→ Prompt
Each line of the data needs to be transcribed exactly.

→ Saved data entries
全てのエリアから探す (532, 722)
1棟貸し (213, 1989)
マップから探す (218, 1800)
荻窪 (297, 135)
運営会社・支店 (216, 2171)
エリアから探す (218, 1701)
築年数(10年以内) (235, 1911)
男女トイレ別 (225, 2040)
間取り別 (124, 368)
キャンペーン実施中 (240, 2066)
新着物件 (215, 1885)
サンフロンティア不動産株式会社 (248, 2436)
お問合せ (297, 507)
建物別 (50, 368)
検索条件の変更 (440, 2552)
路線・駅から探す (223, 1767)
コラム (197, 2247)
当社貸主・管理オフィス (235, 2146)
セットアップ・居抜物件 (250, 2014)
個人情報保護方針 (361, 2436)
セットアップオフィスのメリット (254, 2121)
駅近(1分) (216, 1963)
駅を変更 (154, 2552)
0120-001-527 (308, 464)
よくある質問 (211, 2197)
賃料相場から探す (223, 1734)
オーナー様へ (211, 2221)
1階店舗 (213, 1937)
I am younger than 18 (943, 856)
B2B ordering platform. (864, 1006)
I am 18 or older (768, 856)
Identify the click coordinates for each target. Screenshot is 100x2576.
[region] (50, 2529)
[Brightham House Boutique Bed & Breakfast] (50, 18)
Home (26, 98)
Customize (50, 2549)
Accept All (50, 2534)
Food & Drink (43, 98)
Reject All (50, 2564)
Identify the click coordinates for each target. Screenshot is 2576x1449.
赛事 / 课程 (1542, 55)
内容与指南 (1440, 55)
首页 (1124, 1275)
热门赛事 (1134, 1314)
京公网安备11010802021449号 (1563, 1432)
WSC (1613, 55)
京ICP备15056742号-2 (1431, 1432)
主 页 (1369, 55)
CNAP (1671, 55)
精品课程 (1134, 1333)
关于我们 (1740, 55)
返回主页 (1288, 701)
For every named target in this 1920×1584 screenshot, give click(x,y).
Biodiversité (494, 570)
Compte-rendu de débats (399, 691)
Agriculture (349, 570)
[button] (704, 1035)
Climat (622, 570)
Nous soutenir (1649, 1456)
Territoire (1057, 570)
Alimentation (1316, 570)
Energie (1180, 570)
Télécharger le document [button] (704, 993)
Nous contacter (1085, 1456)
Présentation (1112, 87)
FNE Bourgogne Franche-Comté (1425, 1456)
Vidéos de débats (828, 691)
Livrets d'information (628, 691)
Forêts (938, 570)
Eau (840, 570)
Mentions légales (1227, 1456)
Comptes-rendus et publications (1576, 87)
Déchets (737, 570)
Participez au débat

→ Task result
全てのエリアから探す (532, 722)
1棟貸し (213, 1989)
マップから探す (218, 1800)
荻窪 (297, 135)
運営会社・支店 (216, 2171)
エリアから探す (218, 1701)
築年数(10年以内) (235, 1911)
男女トイレ別 (225, 2040)
間取り別 (124, 368)
キャンペーン実施中 (240, 2066)
新着物件 (215, 1885)
サンフロンティア不動産株式会社 (248, 2436)
お問合せ (297, 507)
建物別 (50, 368)
検索条件の変更 (440, 2552)
路線・駅から探す (223, 1767)
コラム (197, 2247)
当社貸主・管理オフィス (235, 2146)
セットアップ・居抜物件 (250, 2014)
個人情報保護方針 (361, 2436)
セットアップオフィスのメリット (254, 2121)
駅近(1分) (216, 1963)
駅を変更 (154, 2552)
0120-001-527 (308, 464)
よくある質問 (211, 2197)
賃料相場から探す (223, 1734)
オーナー様へ (211, 2221)
1階店舗 (213, 1937)
I am younger than 18 (943, 856)
B2B ordering platform. (864, 1006)
I am 18 or older (768, 856)
Identify the click coordinates for each target. Screenshot is 100x2576.
[region] (50, 2529)
[Brightham House Boutique Bed & Breakfast] (50, 18)
Home (26, 98)
Customize (50, 2549)
Accept All (50, 2534)
Food & Drink (43, 98)
Reject All (50, 2564)
Identify the click coordinates for each target. Screenshot is 2576x1449.
赛事 / 课程 (1542, 55)
内容与指南 (1440, 55)
首页 (1124, 1275)
热门赛事 (1134, 1314)
京公网安备11010802021449号 (1563, 1432)
WSC (1613, 55)
京ICP备15056742号-2 (1431, 1432)
主 页 (1369, 55)
CNAP (1671, 55)
精品课程 (1134, 1333)
关于我们 (1740, 55)
返回主页 (1288, 701)
For every named target in this 1920×1584 screenshot, give click(x,y).
Biodiversité (494, 570)
Compte-rendu de débats (399, 691)
Agriculture (349, 570)
[button] (704, 1035)
Climat (622, 570)
Nous soutenir (1649, 1456)
Territoire (1057, 570)
Alimentation (1316, 570)
Energie (1180, 570)
Télécharger le document [button] (704, 993)
Nous contacter (1085, 1456)
Présentation (1112, 87)
FNE Bourgogne Franche-Comté (1425, 1456)
Vidéos de débats (828, 691)
Livrets d'information (628, 691)
Forêts (938, 570)
Eau (840, 570)
Mentions légales (1227, 1456)
Comptes-rendus et publications (1576, 87)
Déchets (737, 570)
Participez au débat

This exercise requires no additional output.